Queridas Hermanas y Jóvenes en formación,
Ante la inminencia de la Santa Cuaresma, me dirijo a ustedes desde la grande África, donde me encuentro con Sor Anna Maria Parenzan y Sor Anna Caiazza, realizando la visita fraterna en nuestras comunidades de la delegación de África oriental.
Con todo el pueblo de Dios nos preparamos a vivir la Cuaresma, tiempo litúrgico privilegiado que, como afirmó el Papa Benedicto XVI, «nos provoca a dar un impulso más decidido a nuestra existencia cristiana. Dado que los compromisos, los afanes y las preocupaciones nos hacen recaer en la costumbre, nos exponen al riesgo de olvidar cuan extraordinaria es la aventura en la que Jesús nos ha involucrado; tenemos necesidad de iniciar nuevamente cada día nuestro exigente itinerario de vida evangélica, volviendo a entrar en nosotros mismos mediante pausas restauradoras del espíritu».
Por lo tanto, la gran Cuaresma es una ocasión propicia para volver a recorrer espiritualmente la «parábola» de la vida cristiana, en la que, en el fluir de los tiempos, se renueva el misterio de Cristo Maestro, muerto y resucitado por la salvación de la humanidad.
Cuaresma, tiempo para retornar a Dios
Al inicio del itinerario cuaresmal el rito de la imposición de las cenizas, con los gestos sencillos pero profundos que la acompañan, nos ofrece la ocasión para recordar la fragilidad ligada a nuestra naturaleza de creatura: «Recuerda que eres polvo y al polvo volverás». Estas palabras que dirige la Iglesia a cada cristino, nos traen a la mente también las imágenes, transmitidas por los medios de todo el mundo, sobre la dramática realidad del devastador terremoto que sacudió a Haití. Nubes de polvo se han levantado de los escombros y el mismo cielo se ha transformado en una grande nube de polvo, dejando sobre la tierra su carga de destrucción y de muerte para millares de personas.
Este trágico evento que no sólo ha manifestado la precariedad de la vida, sino también la plena solidaridad hacia el prójimo que sufre, nos restituye las verdaderas coordinadas espirituales a las cuales reconducir la existencia terrena: la primacía de Dios en nuestra vida que, por medio de la adhesión a la fe en el Mesías humilde y sufriente, lanza una luz de esperanza sobre la crónica de nuestros días..
La invitación Cuaresmal a emprender un camino de conversión y de renovación interior, sostenido por la fe, nos solicita a encontrar los caminos personales y comunitarios de retorno hacia Dios, Aquel que es el principio y el culmen de nuestro peregrinaje terreno.
Con gran intensidad y profundidad, Don Alberione condensó en pocas líneas el sentido de la existencia humana: «Salidos de las manos de Dios para glorificarlo en la eternidad, el hombre debe hacer un viaje de prueba que se llama vida. El Padre mismo ha enviado a su Hijo, Maestro, para indicar el camino, recorrerlo y hacerse vehículo del hombre. Por eso el hombre será juzgado al final sobre su configuración con el Hijo: en la mente, en la voluntad, en la vida» (Donec Formetur 35).
El viaje de prueba, metáfora de la vida humana, encarna la experiencia de la vida cotidiana en la cual, en la multiplicidad de las presencias y de los encuentros, se manifiesta, se hace cercana o se esconde el Rostro de Dios, un rostro sufriente y, al mismo tiempo, el rostro del Resucitado (cf Caminar desde Cristo 23).

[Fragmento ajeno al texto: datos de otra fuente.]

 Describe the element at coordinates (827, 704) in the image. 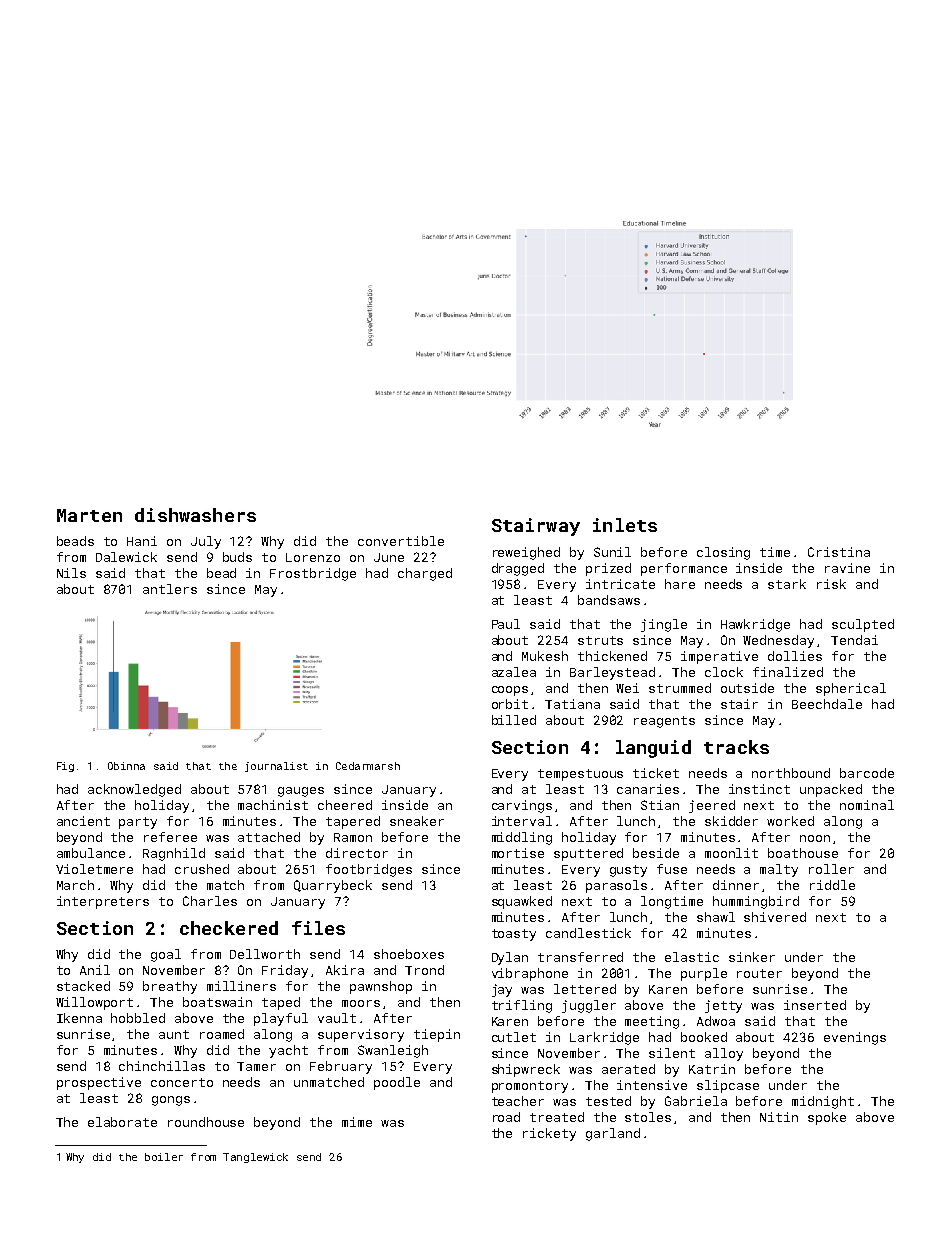

I see `Beechdale` at that location.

Especialmente en el tiempo de Cuaresma, realizamos un viaje interior que llamamos conversión para indicar el incesante camino de purificación, marcado por la lógica evangélica de la cruz,
que abraza toda existencia, pero que está iluminada por un gran futuro de resurrección. Con la guía del Espíritu, día tras día, podemos crecer y cambiar, ya que nunca es demasiado tarde para empeñarnos en llegar a ser personas cristiformes, prolongación en la historia, de una especial presencia del Señor resucitado (cf Vita Consecrata 19), como san Pablo, que aferrado por el amor de Cristo (Flp 3,12) se transforma en instrumento para la salvación de muchos.

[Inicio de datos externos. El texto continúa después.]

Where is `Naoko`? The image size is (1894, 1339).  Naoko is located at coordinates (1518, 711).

Para vivir el camino de continua conversión, como ha recordado el Cardenal Carlo M. Martini, es indispensable confrontar con las exigencias de la primacía de Dios todo lo que se es y se hace, porque sólo el Señor es la medida de lo verdadero, de lo justo y del bien. Es necesario volver a la verdad de nosotros mismos, renunciando a hacernos la medida de todo, para reconocer que solamente Él es la medida que no pasa, el áncora que da el fundamento y la razón última para vivir, amar y morir.